In March 2021, FX ordered a limited series of the novel. Brodesser-Akner adapted her novel for the small screen. It premiered on Hulu on November 22, 2022, starring Jesse Eisenberg as the title character, Claire Danes as his ex-wife, and Lizzy Caplan and Adam Brody as Fleishman's best friends.

==Reception==
The Guardian called it "an honest, powerful, human story with no apologies", while Rolling Stone praised its "unsparing yet sympathetic depiction of the way we live now". Writing for The Washington Post, Ron Charles opined that the novel "slices through the demeaning rules of the patriarchy just as effectively as she slays the fatuous optimism of that 'girl-power' propaganda fed to modern girls".

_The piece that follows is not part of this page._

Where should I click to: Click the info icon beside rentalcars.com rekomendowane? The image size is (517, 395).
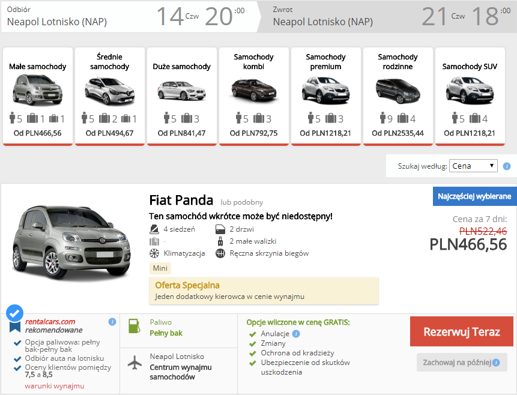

The BBC praised its "enjoyable satirical touch", but found it "laborious to read and ultimately not very interesting". The Harvard Crimson panned its writing as "lazy" and further said that the book "rarely [shows] more than the various characters' selfish desires to run away from the lives they've willingly signed up for". Similarly, Kay Hymowitz also criticized the characterization in the book, commenting: "What's telling about our current cultural moment is that Rachel's shallow, snobbish status obsessions didn't attract any attention from the book's many reviewers; it's as if those obsessions are so obviously acceptable that they don't notice their corrupting effect. Instead, they endorsed the novel's supposed depiction of 'the impossible pressures that talented women endure'."

==Honors and awards==
The novel was selected for the longlist for the Women's Prize for Fiction 2020.